(EXERCISE DIRECTIONS): Copy out the entries that follow exactly, leaving out the pictures.

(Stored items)
- Opening Delimiter -
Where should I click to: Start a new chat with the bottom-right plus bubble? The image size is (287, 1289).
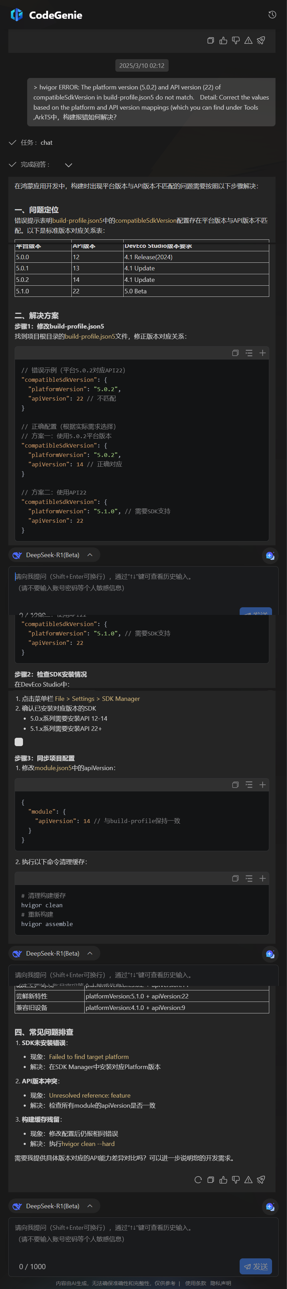[269, 1206]
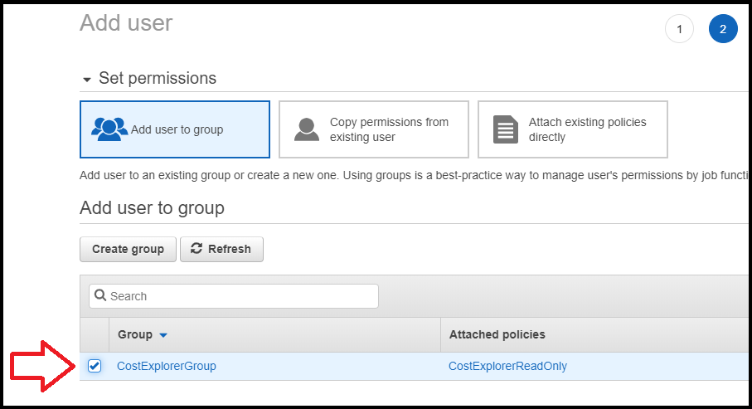Uncheck the CostExplorerGroup checkbox
752x409 pixels.
click(x=95, y=366)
- Closing Delimiter -
(RESULT BELOW):
Where should I click to: Start a new chat with the bottom-right plus bubble? The image size is (287, 1289).
[269, 1206]
Uncheck the CostExplorerGroup checkbox
752x409 pixels.
click(x=95, y=366)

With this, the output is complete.